À propos de Je t'aime, je t'aime d'Alain Resnais, une figure de la marche.

Suzanne Liandrat-Guigues enseigne à Paris VII les études cinématographiques. Elle est spécialiste de Luchino Visconti (dernière étude parue : Le Couchant et l'aurore, Méridiens Klincksieck, 1999). Elle a travaillé sur le western, en collaboration ou non avec Jean-Louis Leutrat, et a publié récemment Red River de Howard Hawks, Film Classics, BFI, Londres, 2000. Dans le prolongement de son approche des cinéastes modernes (Jean-Luc Godard, Jacques Rivette, Jean-Daniel Pollet), elle a écrit Cinéma et sculpture, un aspect de la modernité cinématographique, coll. L'art en bref, sous la direction de Dominique Château, L'Harmattan, 2002.

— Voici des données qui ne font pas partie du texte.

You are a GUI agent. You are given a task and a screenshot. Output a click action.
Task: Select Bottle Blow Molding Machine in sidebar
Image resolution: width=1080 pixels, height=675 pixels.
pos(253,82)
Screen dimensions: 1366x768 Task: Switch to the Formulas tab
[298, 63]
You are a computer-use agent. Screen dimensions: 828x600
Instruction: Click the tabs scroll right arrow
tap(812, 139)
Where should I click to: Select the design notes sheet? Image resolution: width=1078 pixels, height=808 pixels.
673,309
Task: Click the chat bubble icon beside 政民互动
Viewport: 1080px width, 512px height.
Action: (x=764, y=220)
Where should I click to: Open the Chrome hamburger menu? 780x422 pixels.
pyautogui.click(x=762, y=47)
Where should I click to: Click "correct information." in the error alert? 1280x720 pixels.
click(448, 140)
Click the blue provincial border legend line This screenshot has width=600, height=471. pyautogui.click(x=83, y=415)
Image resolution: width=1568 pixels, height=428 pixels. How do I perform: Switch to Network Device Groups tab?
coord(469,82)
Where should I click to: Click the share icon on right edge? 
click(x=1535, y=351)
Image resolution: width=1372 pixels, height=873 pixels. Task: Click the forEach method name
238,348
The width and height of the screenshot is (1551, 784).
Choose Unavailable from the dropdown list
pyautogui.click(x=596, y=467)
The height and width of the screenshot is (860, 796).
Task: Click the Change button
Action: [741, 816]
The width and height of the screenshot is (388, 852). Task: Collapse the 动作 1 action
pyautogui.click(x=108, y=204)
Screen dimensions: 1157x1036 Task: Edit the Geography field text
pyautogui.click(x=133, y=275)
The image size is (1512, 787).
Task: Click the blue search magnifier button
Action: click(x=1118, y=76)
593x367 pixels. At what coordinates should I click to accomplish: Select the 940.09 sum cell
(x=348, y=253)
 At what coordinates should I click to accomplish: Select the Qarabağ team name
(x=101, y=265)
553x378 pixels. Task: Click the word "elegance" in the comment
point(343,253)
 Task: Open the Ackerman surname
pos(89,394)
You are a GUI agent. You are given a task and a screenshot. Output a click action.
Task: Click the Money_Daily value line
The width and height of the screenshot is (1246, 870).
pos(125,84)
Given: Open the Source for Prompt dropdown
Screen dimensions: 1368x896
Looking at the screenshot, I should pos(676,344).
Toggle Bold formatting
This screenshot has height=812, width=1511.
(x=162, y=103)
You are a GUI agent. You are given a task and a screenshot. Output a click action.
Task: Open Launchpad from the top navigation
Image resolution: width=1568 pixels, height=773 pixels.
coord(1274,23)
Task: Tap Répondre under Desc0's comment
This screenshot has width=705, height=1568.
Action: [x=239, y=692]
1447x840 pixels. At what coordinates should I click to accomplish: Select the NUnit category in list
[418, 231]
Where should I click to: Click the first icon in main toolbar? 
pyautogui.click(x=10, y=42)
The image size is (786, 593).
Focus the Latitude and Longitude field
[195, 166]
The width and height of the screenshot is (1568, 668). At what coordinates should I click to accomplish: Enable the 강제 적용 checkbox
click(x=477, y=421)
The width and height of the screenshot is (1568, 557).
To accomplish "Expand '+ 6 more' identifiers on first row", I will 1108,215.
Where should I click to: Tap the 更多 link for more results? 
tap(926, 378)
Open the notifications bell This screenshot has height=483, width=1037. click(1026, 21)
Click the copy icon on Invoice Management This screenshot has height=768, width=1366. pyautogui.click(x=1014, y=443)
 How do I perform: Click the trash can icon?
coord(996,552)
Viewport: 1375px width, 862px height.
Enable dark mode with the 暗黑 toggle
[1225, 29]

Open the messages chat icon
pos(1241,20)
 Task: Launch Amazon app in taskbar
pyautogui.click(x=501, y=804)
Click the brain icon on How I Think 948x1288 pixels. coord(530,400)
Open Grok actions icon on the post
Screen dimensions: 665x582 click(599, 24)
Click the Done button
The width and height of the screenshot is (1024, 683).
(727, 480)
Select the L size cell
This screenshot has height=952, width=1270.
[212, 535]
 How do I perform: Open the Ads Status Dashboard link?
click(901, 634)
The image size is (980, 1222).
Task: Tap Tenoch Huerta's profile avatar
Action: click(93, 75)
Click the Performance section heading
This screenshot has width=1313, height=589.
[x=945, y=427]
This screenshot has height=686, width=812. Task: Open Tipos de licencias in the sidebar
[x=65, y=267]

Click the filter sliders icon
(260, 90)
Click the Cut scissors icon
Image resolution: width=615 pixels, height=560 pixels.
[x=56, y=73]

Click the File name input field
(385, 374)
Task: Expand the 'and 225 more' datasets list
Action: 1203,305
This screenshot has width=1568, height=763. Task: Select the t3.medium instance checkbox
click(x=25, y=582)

Si le 20e siècle a pu passer pour un siècle d'arpenteurs, Alain Resnais trouve tout naturellement place dans ce siècle, lui que Robert Benayoun appela « L'arpenteur de l'imaginaire ». La réflexion portera sur Je t'aime je t'aime (1968), film où le voyage est pris dans le modèle d'une science-fiction dont le cinéaste ne suit pas les implications.